Borrowed Intellect

A Footnote in Someone Else’s Story

I can’t read anymore. I try, but nothing sticks. I’ll open a book, read twenty pages, close it again. There’s nothing that draws me in. Just words that I don’t care about.

I used to love reading though. I’ll always believe that fiction is the best way to weave in the uncomfortable realities of life. But I think I’m done with it for now. I don’t need a stand-in for reality. It’s important to develop your own philosophy based on your own life.

Reading now feels like circling. You pass through different voices and different frameworks, but they’re all leading you away from your own. A fatigue sets in when you realize how many pages you’ve read trying to find someone who understands something you haven’t said out loud.

But none of these writers know you. They write from inside their own losses and their own fears. You might relate, but you won’t find your answer there. Their life is not your life. Do not mimic someone else’s philosophy.

I don’t care what Nietzsche thought. He wrote interesting things, but he was a loser. All writers are losers, that’s why they write. Nietzsche wrestled with life the same way everyone does. With ego, with suffering, with loneliness. People quote him like he saw through the fog. I see a man who never stopped trying to convince himself. And the only reason I see it, is because I see that in myself. But his pain isn’t mine, and mine isn’t his.

Whoever I’ve read, I see the same patters. In all my favourite writers. Jung, McKenna, Houellebecq, DFW, Dazai, Cioran. Every one of them trying to make peace with something they never understood.

It's all mental masturbation. That’s all it is. You stimulate thought to feel alive. You walk away with insights and some new term for something you were already feeling, and that feels like clarity to you. But it’s empty. No one else’s words can pull you through your life. No one else’s suffering will teach you how to deal with yours.

The assumption that reading is always noble and somehow makes people intelligent is one of the dumbest things I’ve ever heard. That just because it’s a physical book and not social media, it’s inherently good for you. Like it earns you a notch on some invisible belt of intellect.

You’re actually better off just doomscrolling TikTok for three hours. At least then you’re not pretending. At least you know you’re wasting time. You scroll, you laugh, you move on. It doesn’t wear the mask of progress or wrap itself in meaning. That kind of emptiness is at least honest.

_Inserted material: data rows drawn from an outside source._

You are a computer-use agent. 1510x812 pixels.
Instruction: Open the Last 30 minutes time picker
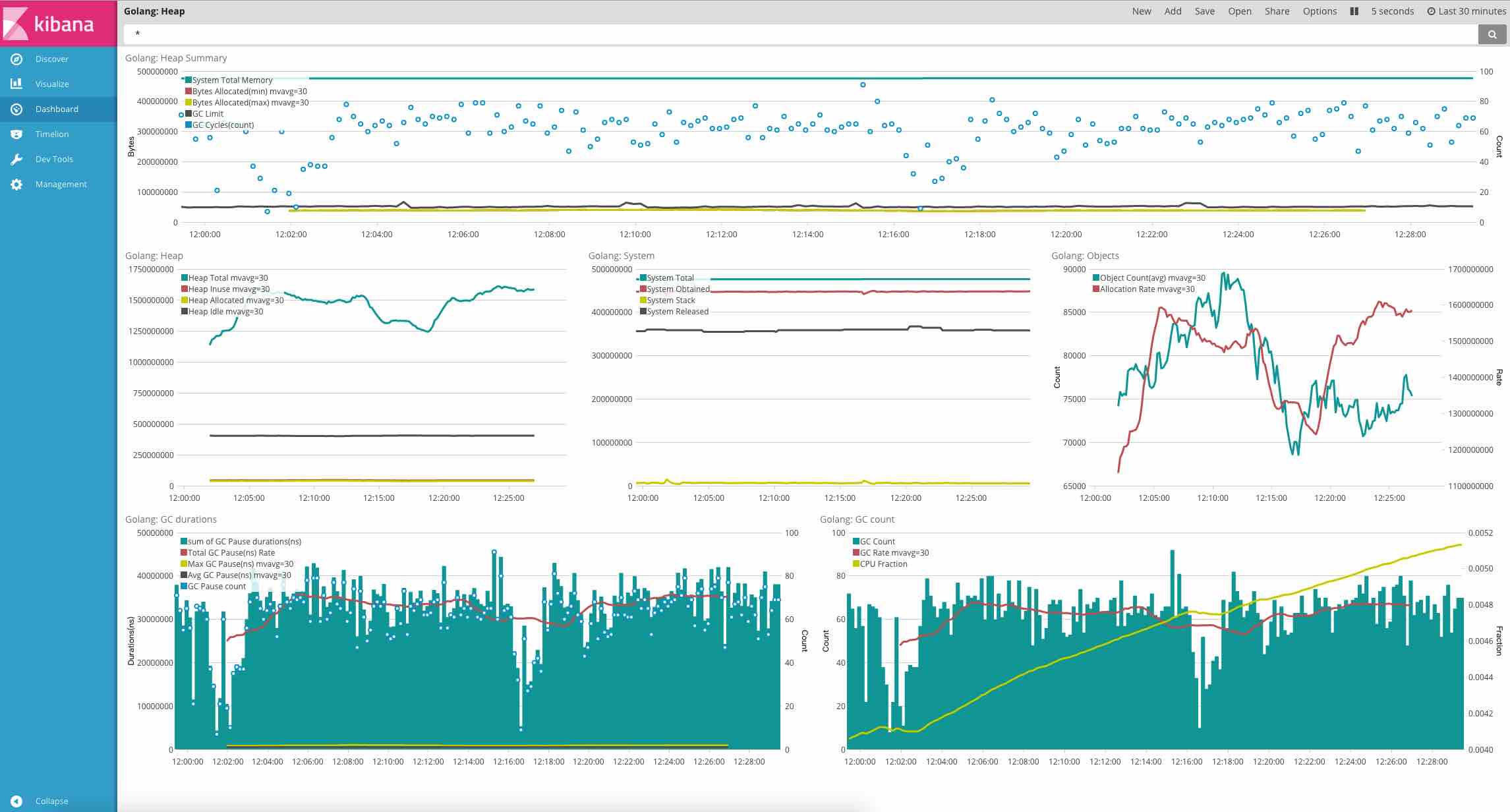[x=1466, y=11]
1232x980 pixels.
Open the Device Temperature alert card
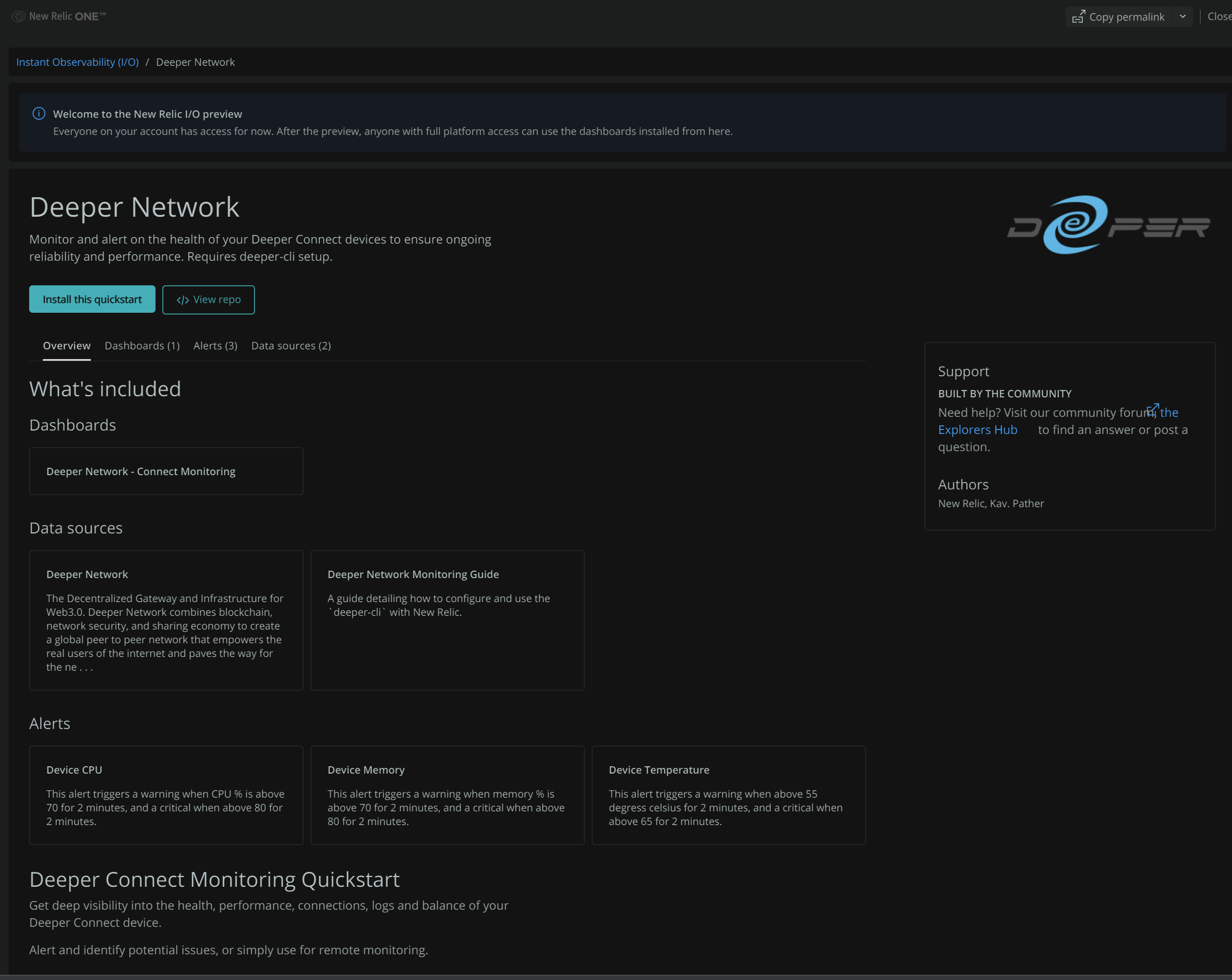[x=728, y=795]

Books are just as much brainrot, but we don’t admit it because they come with prestige. It feels productive to be lost in someone else’s thoughts. But it’s just another form of entertainment and escapism. A way to dodge your own voice. And the longer you do that, the harder it gets to hear yourself think without someone else narrating for you.

I’m more interested in what cuts through without needing a footnote. I want the thing that holds up in silence. The thing that still feels true after a loss no one understands but you. And you can only find that through your own life experiences.

You get to a point where collecting ideas becomes another form of avoidance. Every new theory is just another way to delay the risk of standing on your own. You’re just gathering more language for the same stuck feeling.

At some point, you just have to trust yourself. You’re never going to get what you need from someone else’s conclusion. You have to arrive there on your own. And when you do, you’ll look back on your life and see you never needed anyone else’s answers. And even if it turns out wrong, at least it came from you.

When you read this, or anything else I write, please remember to never take anything from me. I’m the last person you should listen to. I don’t even think advice is real. No one knows what they’re doing. Some people are just louder about it. This is simply my voice, my lens, my philosophy.

All I know is that you have to pull the floor out from underneath yourself. Let it all fall. Stop holding onto ideas that were never yours. Then see what’s left. That’s where life begins. Your own authentic perspective will emerge from the wreckage of borrowed ideas.